Rewrite the following data as a numbered list, one entry per line, leaving out any blank lines.

○ ○ ○ ○

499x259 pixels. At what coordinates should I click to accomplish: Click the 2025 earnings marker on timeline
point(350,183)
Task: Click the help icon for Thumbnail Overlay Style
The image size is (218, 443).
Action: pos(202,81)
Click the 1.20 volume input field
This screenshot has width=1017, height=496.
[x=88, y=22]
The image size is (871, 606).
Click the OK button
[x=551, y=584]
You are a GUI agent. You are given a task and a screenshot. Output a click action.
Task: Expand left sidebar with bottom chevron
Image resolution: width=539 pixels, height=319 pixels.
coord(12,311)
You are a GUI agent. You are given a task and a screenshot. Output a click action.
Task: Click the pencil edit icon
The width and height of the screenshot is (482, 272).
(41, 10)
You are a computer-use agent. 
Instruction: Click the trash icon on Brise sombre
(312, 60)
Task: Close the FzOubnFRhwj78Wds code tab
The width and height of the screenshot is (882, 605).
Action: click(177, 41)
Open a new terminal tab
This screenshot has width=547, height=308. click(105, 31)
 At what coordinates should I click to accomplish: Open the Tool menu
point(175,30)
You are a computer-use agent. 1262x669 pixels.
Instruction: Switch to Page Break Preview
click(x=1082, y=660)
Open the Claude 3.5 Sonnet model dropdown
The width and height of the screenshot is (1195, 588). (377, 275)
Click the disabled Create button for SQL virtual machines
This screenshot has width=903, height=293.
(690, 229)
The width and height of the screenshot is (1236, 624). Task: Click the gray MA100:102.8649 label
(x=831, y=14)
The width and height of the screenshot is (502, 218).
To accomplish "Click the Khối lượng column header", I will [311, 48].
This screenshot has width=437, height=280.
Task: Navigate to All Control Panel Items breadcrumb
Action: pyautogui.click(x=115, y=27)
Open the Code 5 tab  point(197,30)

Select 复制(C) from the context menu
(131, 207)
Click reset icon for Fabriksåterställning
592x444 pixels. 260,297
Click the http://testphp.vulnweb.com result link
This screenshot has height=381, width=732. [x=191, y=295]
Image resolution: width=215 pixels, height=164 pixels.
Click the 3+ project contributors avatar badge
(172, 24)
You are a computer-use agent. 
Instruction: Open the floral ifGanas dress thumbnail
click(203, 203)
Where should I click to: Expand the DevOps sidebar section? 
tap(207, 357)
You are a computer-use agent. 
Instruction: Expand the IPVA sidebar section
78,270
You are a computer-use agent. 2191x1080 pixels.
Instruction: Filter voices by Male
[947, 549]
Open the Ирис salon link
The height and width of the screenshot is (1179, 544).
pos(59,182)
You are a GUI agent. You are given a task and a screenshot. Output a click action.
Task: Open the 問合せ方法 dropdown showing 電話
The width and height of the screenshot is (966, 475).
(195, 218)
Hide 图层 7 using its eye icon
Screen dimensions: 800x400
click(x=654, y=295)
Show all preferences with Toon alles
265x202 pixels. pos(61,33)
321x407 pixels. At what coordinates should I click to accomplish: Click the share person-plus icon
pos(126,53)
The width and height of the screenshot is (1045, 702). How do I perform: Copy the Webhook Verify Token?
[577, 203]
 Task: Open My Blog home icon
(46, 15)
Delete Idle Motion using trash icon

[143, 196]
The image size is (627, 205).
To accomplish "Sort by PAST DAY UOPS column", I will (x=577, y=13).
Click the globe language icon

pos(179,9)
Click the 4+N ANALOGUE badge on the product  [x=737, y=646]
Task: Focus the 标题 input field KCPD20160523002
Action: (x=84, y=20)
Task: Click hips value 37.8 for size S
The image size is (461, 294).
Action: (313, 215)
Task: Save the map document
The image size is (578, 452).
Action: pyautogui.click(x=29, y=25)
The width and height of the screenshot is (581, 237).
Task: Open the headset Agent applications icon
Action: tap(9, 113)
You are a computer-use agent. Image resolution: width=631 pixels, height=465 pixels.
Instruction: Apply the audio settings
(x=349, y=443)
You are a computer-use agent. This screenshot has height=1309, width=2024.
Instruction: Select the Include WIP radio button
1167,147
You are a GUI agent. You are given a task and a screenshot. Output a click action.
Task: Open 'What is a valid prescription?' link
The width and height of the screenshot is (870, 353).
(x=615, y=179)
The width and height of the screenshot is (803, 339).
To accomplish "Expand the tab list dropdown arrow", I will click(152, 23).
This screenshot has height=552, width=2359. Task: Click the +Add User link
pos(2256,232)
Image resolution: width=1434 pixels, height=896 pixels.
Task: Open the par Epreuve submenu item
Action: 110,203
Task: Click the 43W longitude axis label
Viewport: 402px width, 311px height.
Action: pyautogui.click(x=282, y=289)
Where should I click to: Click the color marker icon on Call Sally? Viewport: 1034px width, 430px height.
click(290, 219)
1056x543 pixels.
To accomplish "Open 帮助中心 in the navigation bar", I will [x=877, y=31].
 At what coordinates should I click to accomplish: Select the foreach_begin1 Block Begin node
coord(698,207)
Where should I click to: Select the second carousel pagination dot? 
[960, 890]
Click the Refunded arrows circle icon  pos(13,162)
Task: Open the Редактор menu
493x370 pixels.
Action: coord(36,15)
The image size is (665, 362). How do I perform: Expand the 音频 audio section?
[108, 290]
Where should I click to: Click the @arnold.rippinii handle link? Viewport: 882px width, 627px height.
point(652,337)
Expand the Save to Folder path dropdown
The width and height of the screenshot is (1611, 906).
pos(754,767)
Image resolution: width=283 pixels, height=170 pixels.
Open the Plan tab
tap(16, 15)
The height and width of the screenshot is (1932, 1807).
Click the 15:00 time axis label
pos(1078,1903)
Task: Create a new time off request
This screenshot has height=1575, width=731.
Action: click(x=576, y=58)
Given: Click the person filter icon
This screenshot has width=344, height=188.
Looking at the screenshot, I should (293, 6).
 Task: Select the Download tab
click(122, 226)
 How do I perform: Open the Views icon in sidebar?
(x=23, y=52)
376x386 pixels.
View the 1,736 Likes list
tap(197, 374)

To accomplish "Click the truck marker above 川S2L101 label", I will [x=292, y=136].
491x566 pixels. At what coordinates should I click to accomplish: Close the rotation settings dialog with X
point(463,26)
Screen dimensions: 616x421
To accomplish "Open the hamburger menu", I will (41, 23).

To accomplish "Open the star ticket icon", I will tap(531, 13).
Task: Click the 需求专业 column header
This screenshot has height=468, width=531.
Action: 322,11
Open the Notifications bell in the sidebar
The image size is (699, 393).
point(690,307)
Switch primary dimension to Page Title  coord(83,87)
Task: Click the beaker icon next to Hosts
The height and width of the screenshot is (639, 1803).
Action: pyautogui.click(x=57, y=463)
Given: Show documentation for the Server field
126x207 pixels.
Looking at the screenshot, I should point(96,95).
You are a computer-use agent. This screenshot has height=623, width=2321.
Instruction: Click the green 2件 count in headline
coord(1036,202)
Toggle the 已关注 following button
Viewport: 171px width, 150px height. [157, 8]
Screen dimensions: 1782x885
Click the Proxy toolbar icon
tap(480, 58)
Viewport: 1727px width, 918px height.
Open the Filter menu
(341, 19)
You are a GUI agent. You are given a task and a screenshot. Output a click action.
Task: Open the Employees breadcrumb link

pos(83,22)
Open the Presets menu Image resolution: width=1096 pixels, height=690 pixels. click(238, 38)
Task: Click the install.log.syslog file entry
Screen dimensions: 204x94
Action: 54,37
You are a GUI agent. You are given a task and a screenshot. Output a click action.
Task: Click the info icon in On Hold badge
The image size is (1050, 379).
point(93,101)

○ ○ ○ ○

● Finished exercise
1. 499x259 pixels. At what coordinates should I click to accomplish: Click the 2025 earnings marker on timeline
2. point(350,183)
3. Task: Click the help icon for Thumbnail Overlay Style
4. The image size is (218, 443).
5. Action: pos(202,81)
6. Click the 1.20 volume input field
7. This screenshot has width=1017, height=496.
8. [x=88, y=22]
9. The image size is (871, 606).
10. Click the OK button
11. [x=551, y=584]
12. You are a GUI agent. You are given a task and a screenshot. Output a click action.
13. Task: Expand left sidebar with bottom chevron
14. Image resolution: width=539 pixels, height=319 pixels.
15. coord(12,311)
16. You are a GUI agent. You are given a task and a screenshot. Output a click action.
17. Task: Click the pencil edit icon
18. The width and height of the screenshot is (482, 272).
19. (41, 10)
20. You are a computer-use agent. 
21. Instruction: Click the trash icon on Brise sombre
22. (312, 60)
23. Task: Close the FzOubnFRhwj78Wds code tab
24. The width and height of the screenshot is (882, 605).
25. Action: click(177, 41)
26. Open a new terminal tab
27. This screenshot has width=547, height=308. click(105, 31)
28.  At what coordinates should I click to accomplish: Open the Tool menu
29. point(175,30)
30. You are a computer-use agent. 1262x669 pixels.
31. Instruction: Switch to Page Break Preview
32. click(x=1082, y=660)
33. Open the Claude 3.5 Sonnet model dropdown
34. The width and height of the screenshot is (1195, 588). (377, 275)
35. Click the disabled Create button for SQL virtual machines
36. This screenshot has width=903, height=293.
37. (690, 229)
38. The width and height of the screenshot is (1236, 624). Task: Click the gray MA100:102.8649 label
39. (x=831, y=14)
40. The width and height of the screenshot is (502, 218).
41. To accomplish "Click the Khối lượng column header", I will [311, 48].
42. This screenshot has width=437, height=280.
43. Task: Navigate to All Control Panel Items breadcrumb
44. Action: pyautogui.click(x=115, y=27)
45. Open the Code 5 tab  point(197,30)
46. Select 复制(C) from the context menu
47. (131, 207)
48. Click reset icon for Fabriksåterställning
49. 592x444 pixels. 260,297
50. Click the http://testphp.vulnweb.com result link
51. This screenshot has height=381, width=732. [x=191, y=295]
52. Image resolution: width=215 pixels, height=164 pixels.
53. Click the 3+ project contributors avatar badge
54. (172, 24)
55. You are a computer-use agent. 
56. Instruction: Open the floral ifGanas dress thumbnail
57. click(203, 203)
58. Where should I click to: Expand the DevOps sidebar section? 
59. tap(207, 357)
60. You are a computer-use agent. 
61. Instruction: Expand the IPVA sidebar section
62. 78,270
63. You are a computer-use agent. 2191x1080 pixels.
64. Instruction: Filter voices by Male
65. [947, 549]
66. Open the Ирис salon link
67. The height and width of the screenshot is (1179, 544).
68. pos(59,182)
69. You are a GUI agent. You are given a task and a screenshot. Output a click action.
70. Task: Open the 問合せ方法 dropdown showing 電話
71. The width and height of the screenshot is (966, 475).
72. (195, 218)
73. Hide 图层 7 using its eye icon
74. Screen dimensions: 800x400
75. click(x=654, y=295)
76. Show all preferences with Toon alles
77. 265x202 pixels. pos(61,33)
78. 321x407 pixels. At what coordinates should I click to accomplish: Click the share person-plus icon
79. pos(126,53)
80. The width and height of the screenshot is (1045, 702). How do I perform: Copy the Webhook Verify Token?
81. [577, 203]
82.  Task: Open My Blog home icon
83. (46, 15)
84. Delete Idle Motion using trash icon
85. [143, 196]
86. The image size is (627, 205).
87. To accomplish "Sort by PAST DAY UOPS column", I will (x=577, y=13).
88. Click the globe language icon
89. pos(179,9)
90. Click the 4+N ANALOGUE badge on the product  [x=737, y=646]
91. Task: Focus the 标题 input field KCPD20160523002
92. Action: (x=84, y=20)
93. Task: Click hips value 37.8 for size S
94. The image size is (461, 294).
95. Action: (313, 215)
96. Task: Save the map document
97. The image size is (578, 452).
98. Action: pyautogui.click(x=29, y=25)
99. The width and height of the screenshot is (581, 237).
100. Task: Open the headset Agent applications icon
101. Action: tap(9, 113)
102. You are a computer-use agent. Image resolution: width=631 pixels, height=465 pixels.
103. Instruction: Apply the audio settings
104. (x=349, y=443)
105. You are a computer-use agent. This screenshot has height=1309, width=2024.
106. Instruction: Select the Include WIP radio button
107. 1167,147
108. You are a GUI agent. You are given a task and a screenshot. Output a click action.
109. Task: Open 'What is a valid prescription?' link
110. The width and height of the screenshot is (870, 353).
111. (x=615, y=179)
112. The width and height of the screenshot is (803, 339).
113. To accomplish "Expand the tab list dropdown arrow", I will click(152, 23).
114. This screenshot has height=552, width=2359. Task: Click the +Add User link
115. pos(2256,232)
116. Image resolution: width=1434 pixels, height=896 pixels.
117. Task: Open the par Epreuve submenu item
118. Action: 110,203
119. Task: Click the 43W longitude axis label
120. Viewport: 402px width, 311px height.
121. Action: pyautogui.click(x=282, y=289)
122. Where should I click to: Click the color marker icon on Call Sally? Viewport: 1034px width, 430px height.
123. click(290, 219)
124. 1056x543 pixels.
125. To accomplish "Open 帮助中心 in the navigation bar", I will [x=877, y=31].
126.  At what coordinates should I click to accomplish: Select the foreach_begin1 Block Begin node
127. coord(698,207)
128. Where should I click to: Select the second carousel pagination dot? 
129. [960, 890]
130. Click the Refunded arrows circle icon  pos(13,162)
131. Task: Open the Редактор menu
132. 493x370 pixels.
133. Action: coord(36,15)
134. The image size is (665, 362). How do I perform: Expand the 音频 audio section?
135. [108, 290]
136. Where should I click to: Click the @arnold.rippinii handle link? Viewport: 882px width, 627px height.
137. point(652,337)
138. Expand the Save to Folder path dropdown
139. The width and height of the screenshot is (1611, 906).
140. pos(754,767)
141. Image resolution: width=283 pixels, height=170 pixels.
142. Open the Plan tab
143. tap(16, 15)
144. The height and width of the screenshot is (1932, 1807).
145. Click the 15:00 time axis label
146. pos(1078,1903)
147. Task: Create a new time off request
148. This screenshot has height=1575, width=731.
149. Action: click(x=576, y=58)
150. Given: Click the person filter icon
151. This screenshot has width=344, height=188.
152. Looking at the screenshot, I should (293, 6).
153.  Task: Select the Download tab
154. click(122, 226)
155.  How do I perform: Open the Views icon in sidebar?
156. (x=23, y=52)
157. 376x386 pixels.
158. View the 1,736 Likes list
159. tap(197, 374)
160. To accomplish "Click the truck marker above 川S2L101 label", I will [x=292, y=136].
161. 491x566 pixels. At what coordinates should I click to accomplish: Close the rotation settings dialog with X
162. point(463,26)
163. Screen dimensions: 616x421
164. To accomplish "Open the hamburger menu", I will (41, 23).
165. To accomplish "Open the star ticket icon", I will tap(531, 13).
166. Task: Click the 需求专业 column header
167. This screenshot has height=468, width=531.
168. Action: 322,11
169. Open the Notifications bell in the sidebar
170. The image size is (699, 393).
171. point(690,307)
172. Switch primary dimension to Page Title  coord(83,87)
173. Task: Click the beaker icon next to Hosts
174. The height and width of the screenshot is (639, 1803).
175. Action: pyautogui.click(x=57, y=463)
176. Given: Show documentation for the Server field
177. 126x207 pixels.
178. Looking at the screenshot, I should point(96,95).
179. You are a computer-use agent. This screenshot has height=623, width=2321.
180. Instruction: Click the green 2件 count in headline
181. coord(1036,202)
182. Toggle the 已关注 following button
183. Viewport: 171px width, 150px height. [157, 8]
184. Screen dimensions: 1782x885
185. Click the Proxy toolbar icon
186. tap(480, 58)
187. Viewport: 1727px width, 918px height.
188. Open the Filter menu
189. (341, 19)
190. You are a GUI agent. You are given a task and a screenshot. Output a click action.
191. Task: Open the Employees breadcrumb link
192. pos(83,22)
193. Open the Presets menu Image resolution: width=1096 pixels, height=690 pixels. click(238, 38)
194. Task: Click the install.log.syslog file entry
195. Screen dimensions: 204x94
196. Action: 54,37
197. You are a GUI agent. You are given a task and a screenshot. Output a click action.
198. Task: Click the info icon in On Hold badge
199. The image size is (1050, 379).
200. point(93,101)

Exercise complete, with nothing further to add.